Thanks for your time for replying to me!


----------



## PrairieCraft (Feb 20, 2012)

You can take any recipe and change it to suit your needs as far as scent and color go.  You will have to do a little research on usage rates for the essential oils and colorants so you don't use too much as you've already noted those natural things could be irritants.  

EOs are probably more likely to irritate skin than fragrances are.  Some people are allergic to the benzoin in citrus oils for example.  Fragrances are made to be non irritating and body safe.  I think a lot of us started out thinking we only wanted to use all natural ingredients and quickly learned that is very limiting.  

And, when you think about it color and fragrance aren't truly necessary at all.  Neither is soap for that matter, I know more than one person that actually never use soap or cleansers and if you can believe it, they don't smell bad!  So strange.  

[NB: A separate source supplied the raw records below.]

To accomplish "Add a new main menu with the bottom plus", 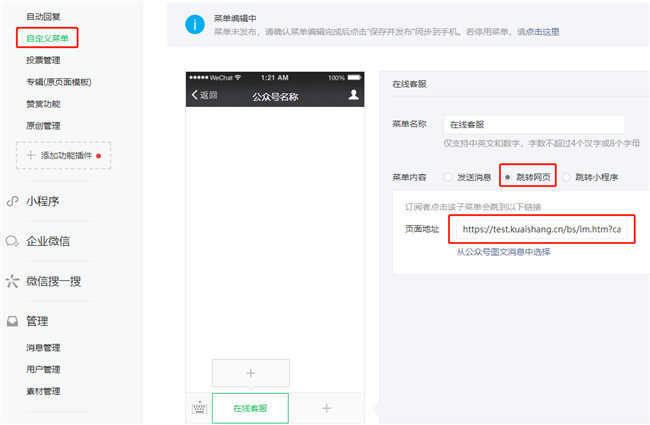I will coord(326,408).
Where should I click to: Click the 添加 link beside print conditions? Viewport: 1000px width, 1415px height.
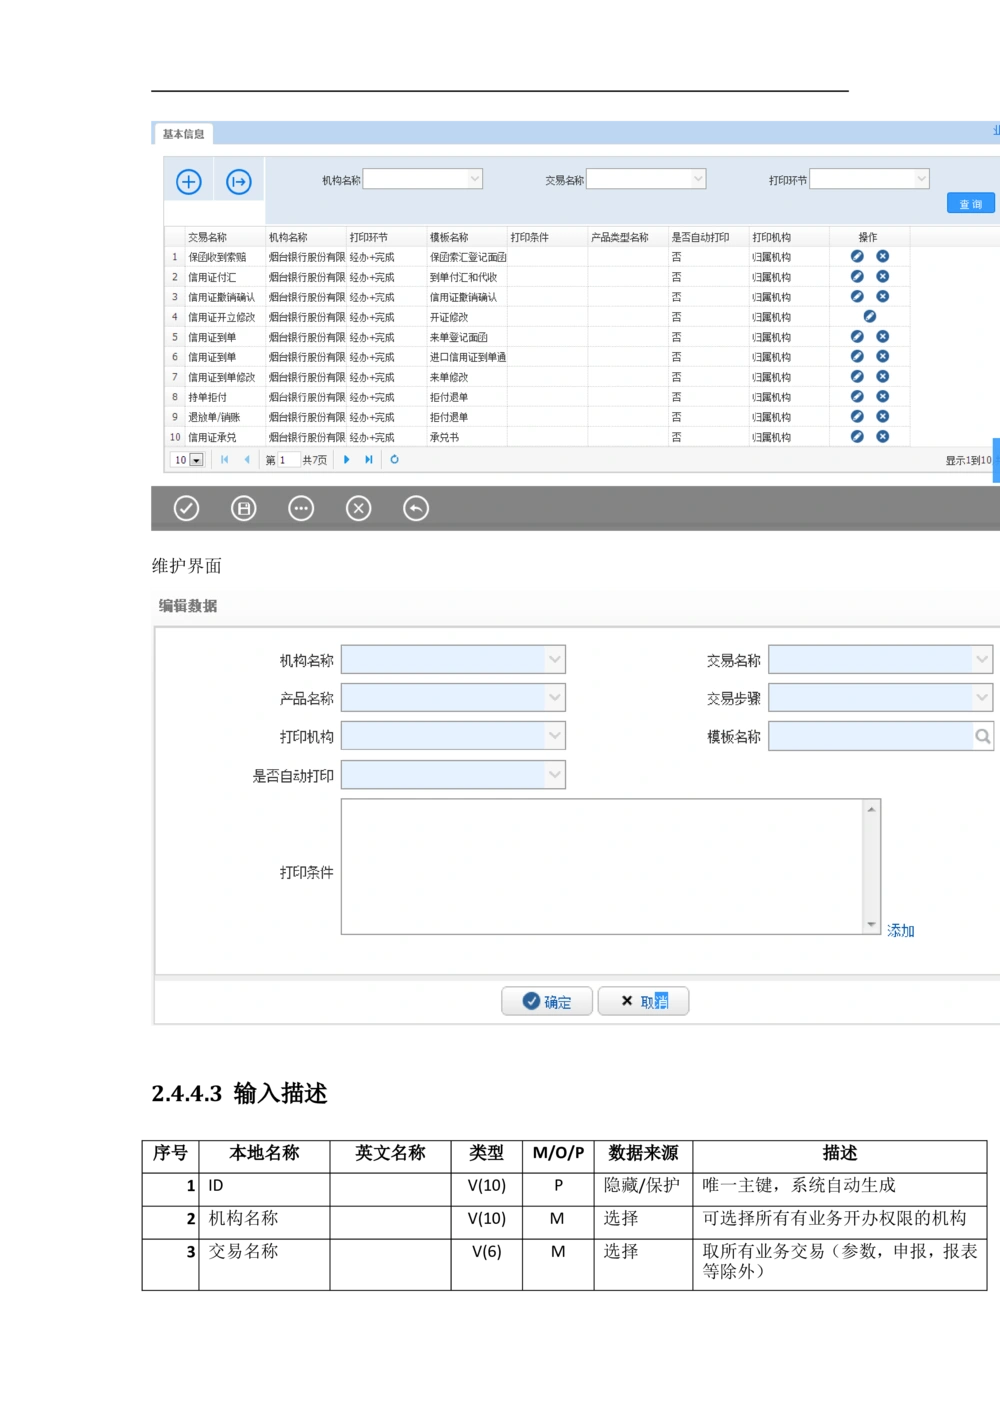tap(901, 931)
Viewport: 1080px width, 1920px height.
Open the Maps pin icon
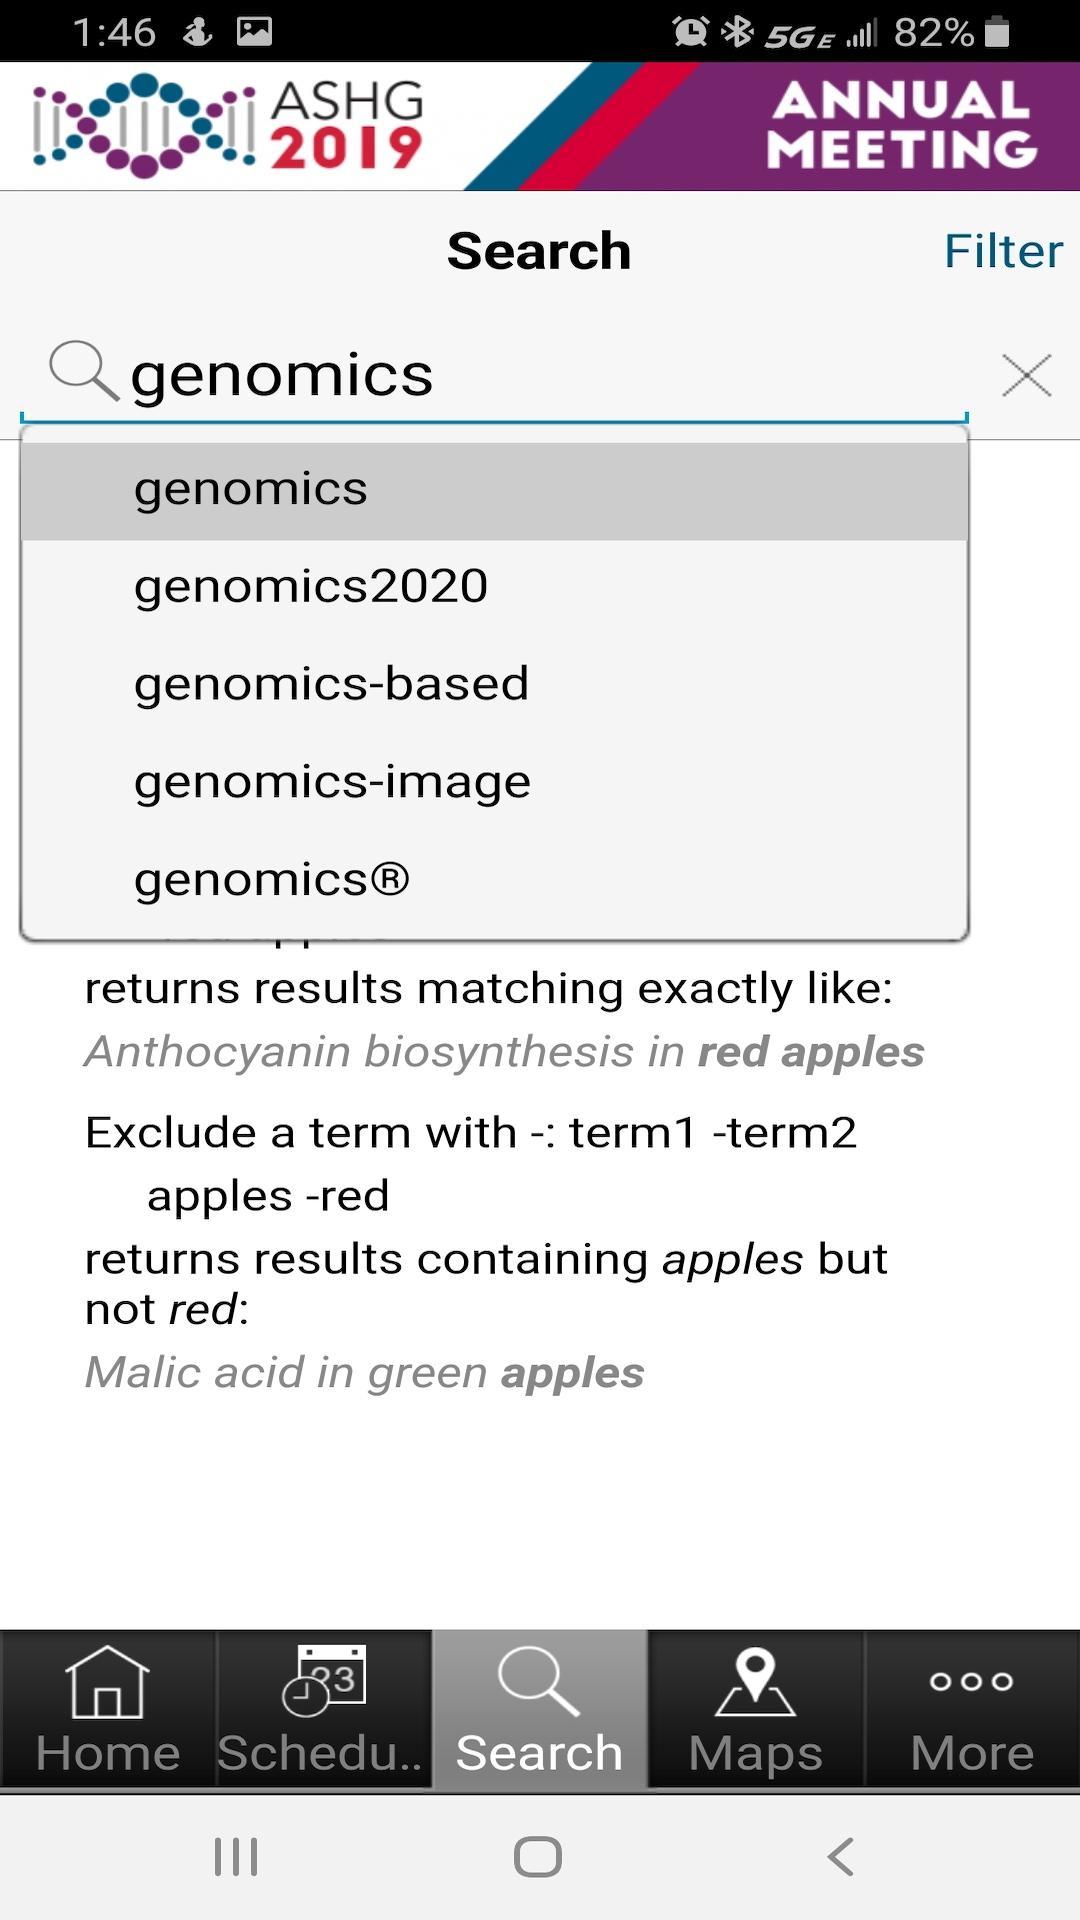pos(756,1682)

I hear you on the unnecessary ingredients though, like putting red colorant in fruit juices.  What a waste and then it stains!  But soap (IMO) good scent is needed at all costs!


----------



## rileylite (Feb 29, 2012)

There are a lot of natural colorants you can use (as in spices, herbs, clay) but I find that they're usually expensive, and almost everyone I've come into contact with really doesn't mind either way. And since with using spices and herbs you run more risk of someone having a reaction, I say it's worth it to just stick to high quality micas from reputable companies. 
As far as coconut, if you're making CP soap could you potentially use coconut milk in your lye water? No experience doing it personally, but it might be worth researching. Probably wouldn't give you much scent, but it could have label value.

Oops, just came back and realized you were specifically talking about MP. You may be able to dry the coconut fruit and grind it up like people do with orange peel. It would probably turn brown but that might still add a nice effect.


----------



## Genny (Mar 1, 2012)

I wouldn't use the coconut fruit.  It will grow mold and you can't smell much coconut after it's in the soap.  I tried it years ago and all I can say is, Ewww!


----------



## Tabitha (Mar 2, 2012)

To add to what PrairieCraft said, natural is not always better or better for you than man made. There are a lot of things found in nature that are harmful so don't get caught up with labels. Natural does not = good and manmade does not = bad. You will need to do lots of reaserch on an ingredient by ingredient basis to fully  understand.


----------